Ferahfeza’nın müdavimleri arasında lokal müşteriler de var, yabancı turistler de. Bunda Karaköy’ün yeme içmede yükselen bir trend olmasının etkisinin büyük olduğunu vurgulayan Özbek, mekanın turizme katkılarına ilişkin sorumuzu şöyle yanıtlıyor: “Gastronomi, turizmin yükselen trendlerinden biri. Çünkü gelen müşteri sadece tarihi eser yolculuğu yapmak istemeyip, aynı zamanda kentin lezzet ve eğlence duraklarını da deneyimlemek istiyor. İstanbul zaten bu potansiyele fazlasıyla sahip. Biz de Ferahfeza  Restaurant olarak Türk gastronomisi üzerine üstümüze düşeni fazlasıyla yapmaya hazırız. Grup olarak ileriki dönemlerde yeni yatırımlarla turizme katkılarımız daha da artacak.”

 YENİ YATIRIMLAR YOLDA…

Grubun gelecek yatırımları sadece restoran projesi ile sınırlı değil. Bu ortaklık yapısı içerisinde ileriki dönemlerde cafe ve otel projesinin de hayata geçirilmesi planlanıyor. Yaklaşık bir yıl önce kurulan şirketin yeni yatırımları için tercih edilen bölge yine, Karaköy ve civarı. Çünkü grubun bölge yatırımlarından beklentisi büyük.
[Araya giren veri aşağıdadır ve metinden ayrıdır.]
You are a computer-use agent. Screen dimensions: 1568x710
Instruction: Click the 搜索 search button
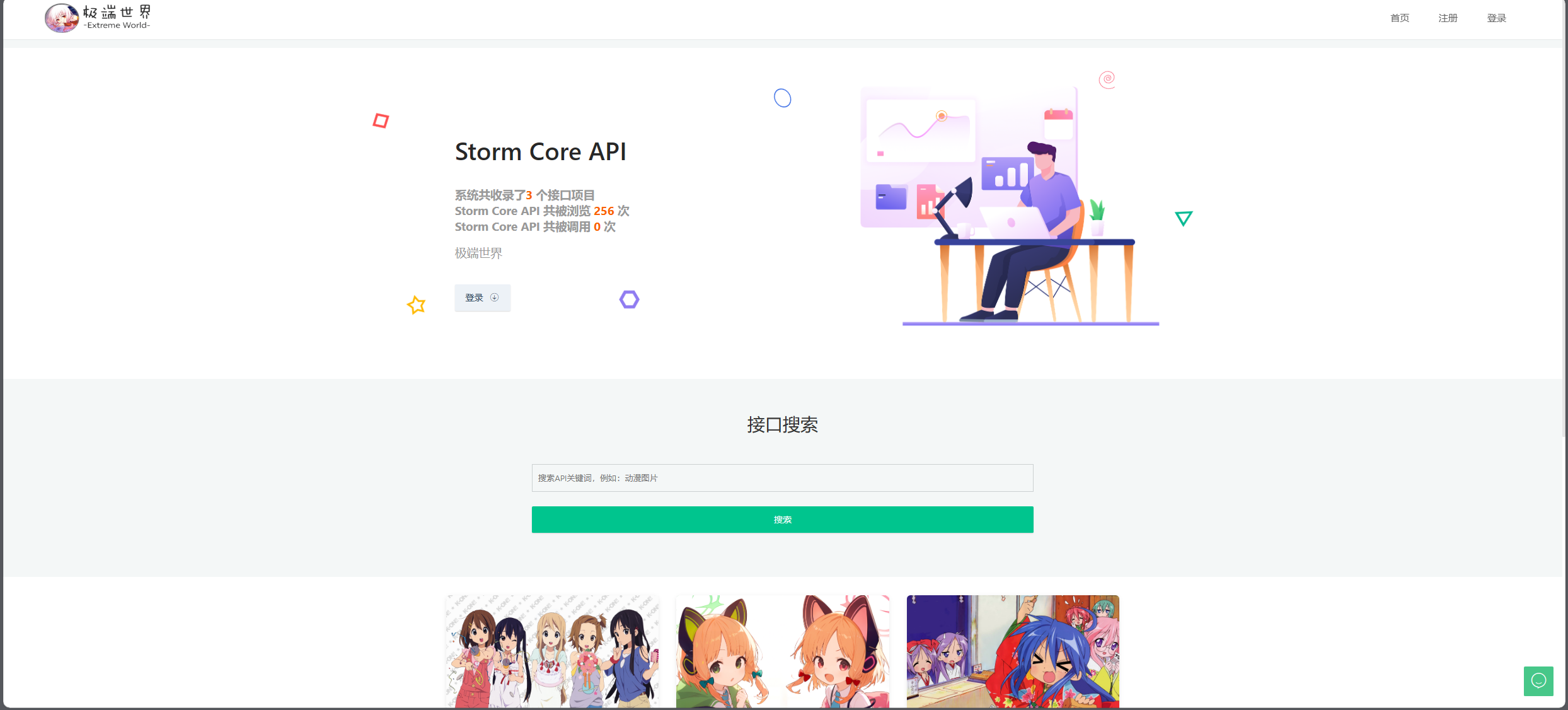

Gelecek 2-3 yıl içinde Karaköy’ün Galataport gibi projelerle daha da hareketleneceğini anlatan Özbek, “Yabancı turistin bölgeye ilgisi çok yoğun. Yakın bir gelecekte eski İstanbul’un merkezinde olmasından da kaynaklı ilginin ve yatırımların daha da artacağına inanıyoruz” diyor.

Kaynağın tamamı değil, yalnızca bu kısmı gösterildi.